Directions for this task ::
Please output the listing below character for character and omit the images.

Provided information ::
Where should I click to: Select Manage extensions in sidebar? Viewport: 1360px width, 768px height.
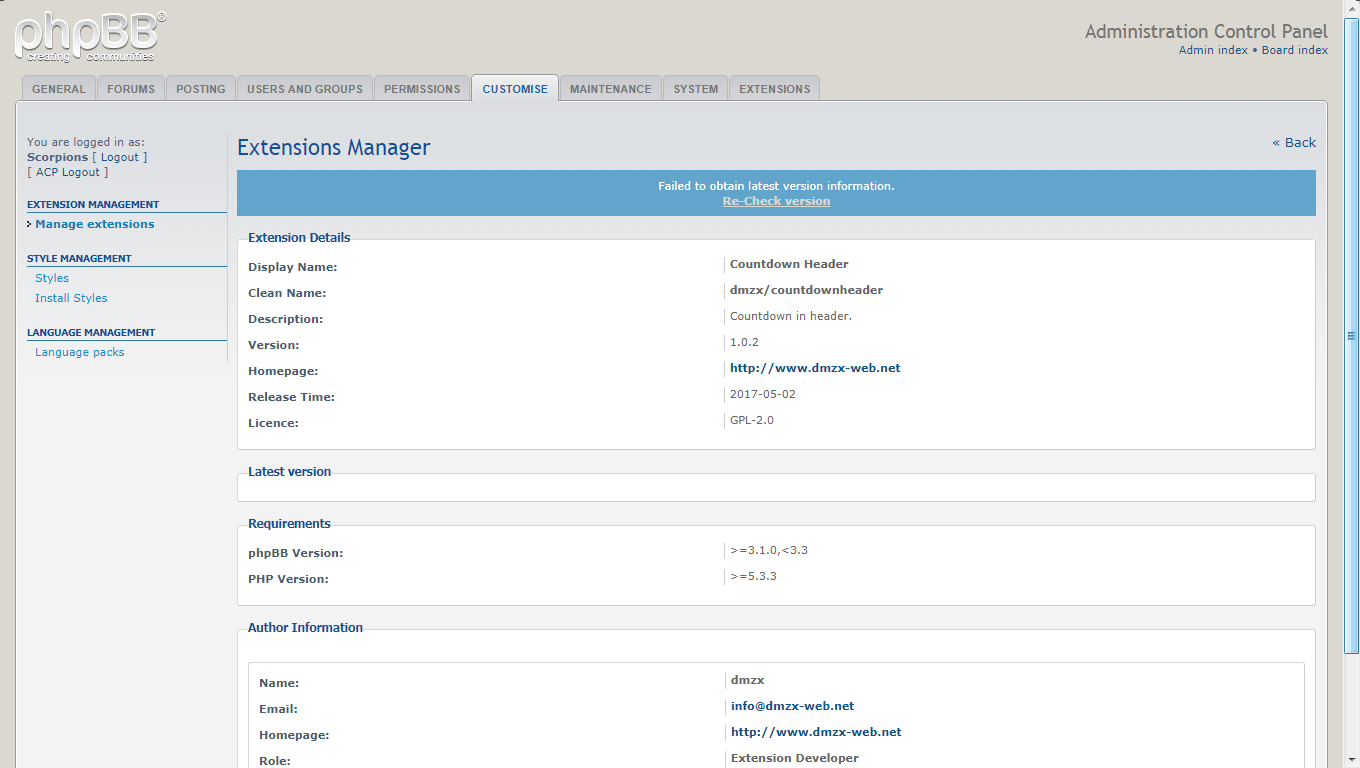[x=95, y=224]
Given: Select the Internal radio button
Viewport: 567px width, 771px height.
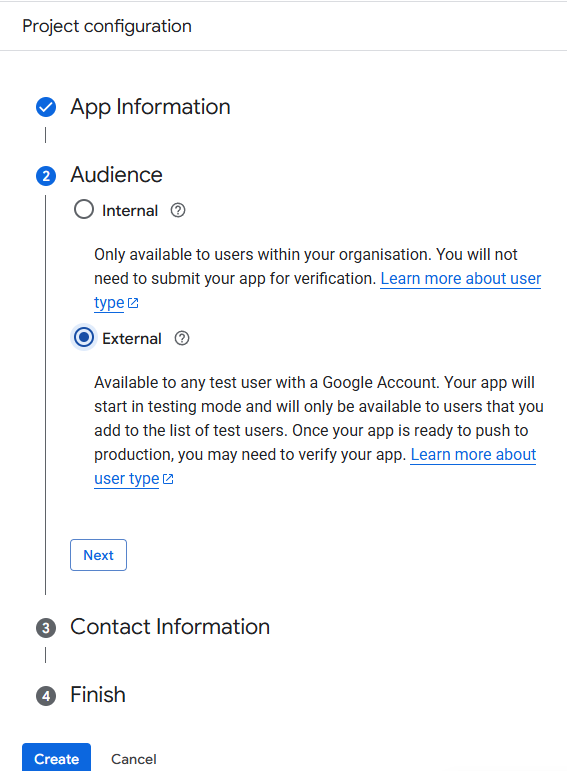Looking at the screenshot, I should (x=84, y=209).
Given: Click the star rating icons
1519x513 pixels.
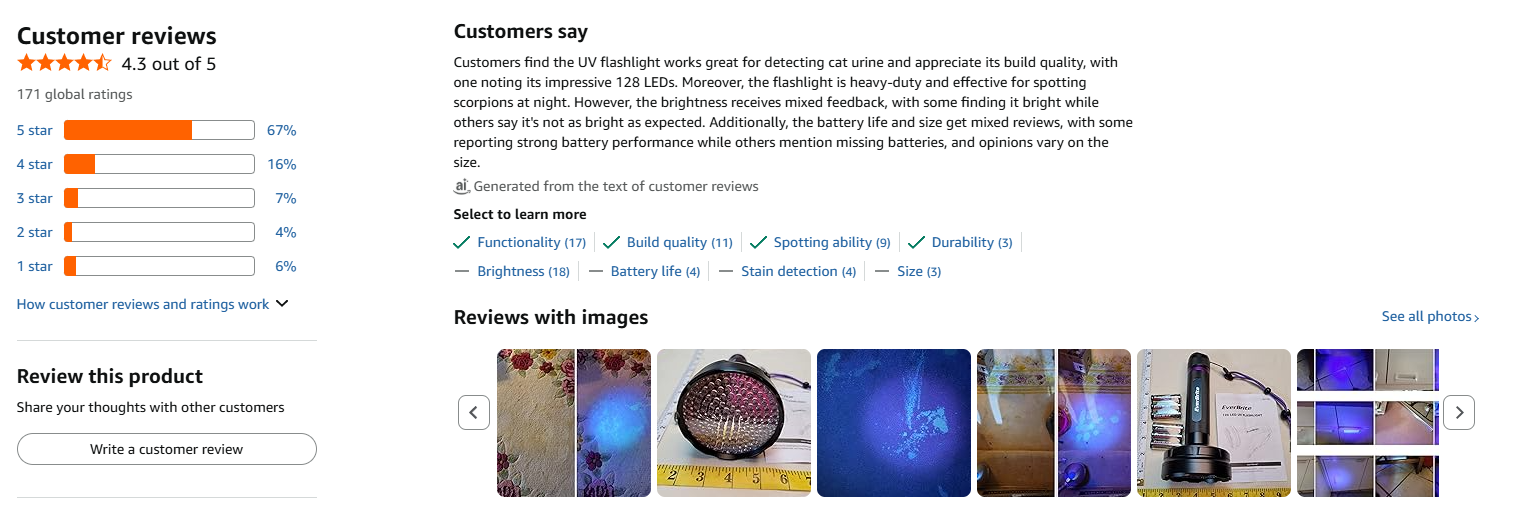Looking at the screenshot, I should pos(64,64).
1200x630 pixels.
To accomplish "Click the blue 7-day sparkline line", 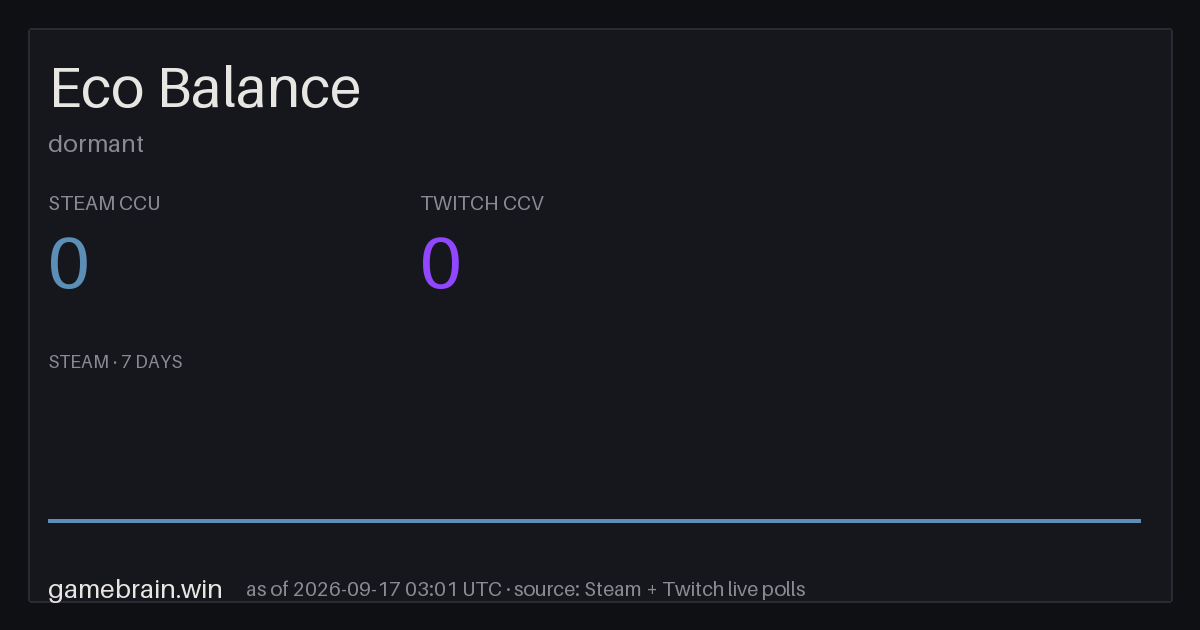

Reply ::
Where should I click to: Select Manage extensions in sidebar? Viewport: 1360px width, 768px height.
[x=95, y=224]
Given: Select the Internal radio button
Viewport: 567px width, 771px height.
Looking at the screenshot, I should (x=84, y=209).
Given: Click the star rating icons
1519x513 pixels.
Looking at the screenshot, I should pos(64,64).
1200x630 pixels.
To accomplish "Click the blue 7-day sparkline line", 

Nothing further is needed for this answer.